Friday, December 6, 2013

Turning Backtesting Results into Live Profits

When building a new trading strategy we have all seen the backtests that make you sit back in your chair and think you have just conquered the world. I am talking about the nice smooth equity curves, minimal drawdowns and the perfectly timed entries and exits. Inevitably, after containing your excitement enough to actually get the strategy running live, you watch in dismay as your strategy just doesn’t perform as you expected. You are then sent back to the drawing board with a lightened bank account, a more cynical view of the world, and a deep sense of frustration. There is only word to blame for this painful lesson: Overfitting.
What is Overfitting?
Overfitting, also known as over-optimization or curve-fitting (though this last one is a misnomer as every backtested strategy has some element of curve-fitting), is tailoring your strategy to fit a particular set of data and not the underlying patterns in the market. The strategy is basically just memorizing one dataset, which is very close to useless when running the strategy live. In machine learning terms, this problem is known as the bias-variance dilemma. Bias, or underfitting, occurs when your strategy is too simplistic to ever capture the underlying signal. Variance, or overfitting, is when the strategy is really just looking at the random noise in the data and not the underlying patterns. The million-dollar question is finding the balance between the bias and variance where the strategy captures enough of the underlying signal without getting caught up in the inherent random noise.
What to do about Overfitting?
Now that you have found the culprit, what can you really do about it? There are generally three schools of thought on how to battle overfitting:
KISS: Keep It Simple, Stupid
  • The easiest way to avoid overfitting is keeping your strategy simple, as some of the best strategies are the simplest. This means simpler models, fewer inputs, less rules, and minimal filters, keeping only the most basic elements of your strategy. While this institutes a high amount of bias (underfitting), at least you can be sure your backtesting results will be comparable to what you will actually get when you run your strategy live. A simple strategy won’t usually get you the spectacular returns of something more sophisticated but it is more likely to work in a variety of market conditions.
  • More Data
  • If a sophisticated strategy is more of your style, you have to be sure you have the data to back it up. Generally speaking, using more data to build your strategy will decrease the overfitting as the model or optimization process will have more information to separate the signal from the noise. This means having years of historical data and thousands of data points to create your strategy. While you generally want to keep your strategy as simple as possible, a more sophisticated strategy does have its advantages. Just be sure you have enough data so you aren’t fitting random noise.
  • Know Your Strategy
  • All strategies are curve-fit to some extent due to their inherent nature of relying on past events to predict future behavior. The least you can do is understand the extent which your strategy is fitting the data. The best way to do is this is keeping some data separate from the training or optimization process. By running your strategy on data that your strategy has never seen, you can get a better idea of how it will perform on new data. This can help you manage expectations and know when your strategy isn’t performing as it should when running live.
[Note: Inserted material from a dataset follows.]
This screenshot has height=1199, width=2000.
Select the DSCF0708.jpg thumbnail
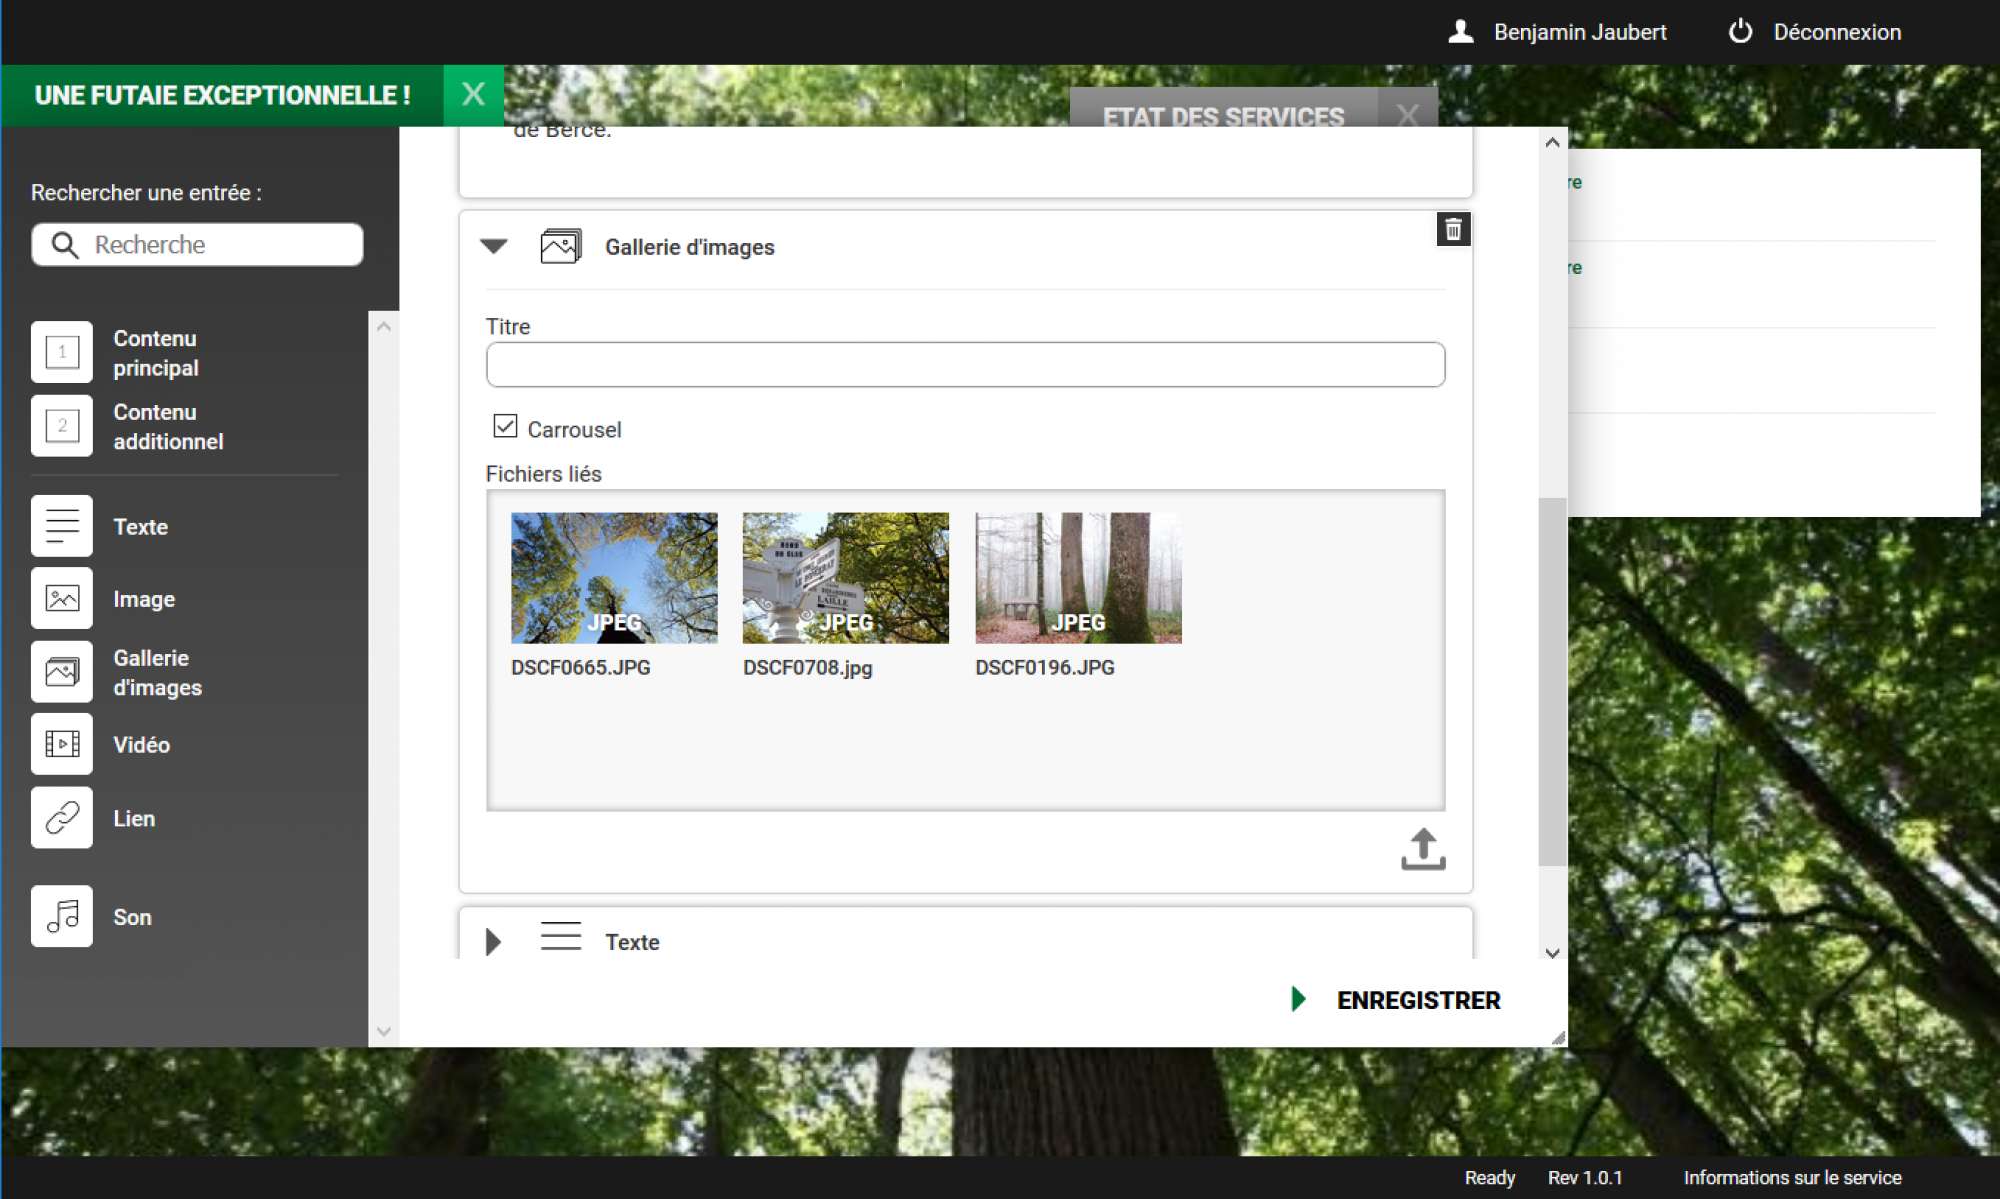click(845, 578)
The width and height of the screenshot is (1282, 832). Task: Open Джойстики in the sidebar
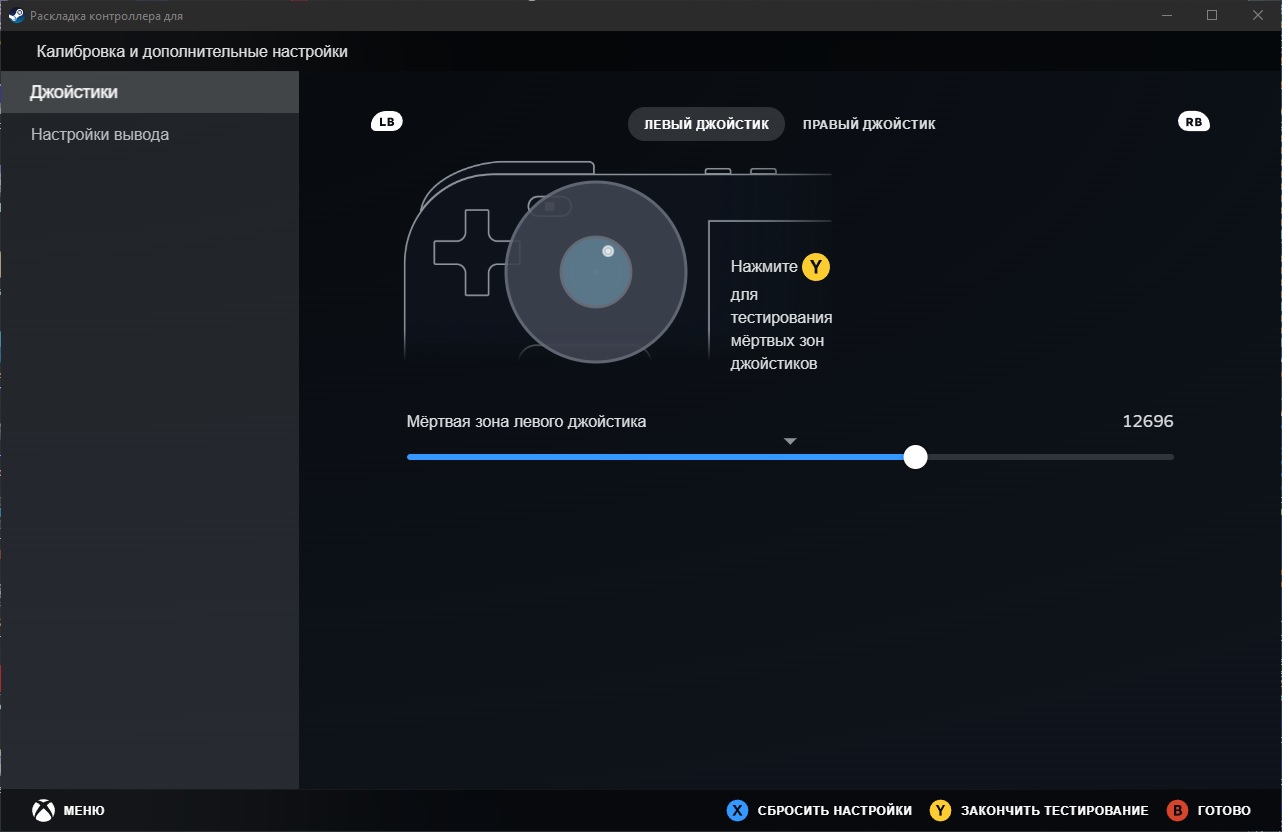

  • If you are comparing multiple strategies, it is best to split your available data into 3 sets: the training set, test set, and evaluation set. The training set is used to build the strategies, the test set is used to select the best strategy, and the evaluation set is used to give you an idea of how the best strategy will perform in real life (Careful, you can only use this evaluation set once or you institute an element of overfitting by selecting the strategy that happened to perform best on that particular dataset). The general rule of thumb is 60% for the training set, 20% for the test set, and 20% for the evaluation set.

  • Knowing where your strategy lies on the bias-variance scale is crucial to understanding how it will perform in real life. It is up to you as the strategy developer to find the balance between capturing enough of the signal while filtering out the noise. Only once you understand the principles of overfitting and how to avoid it can you even start thinking about running a strategy on a live account.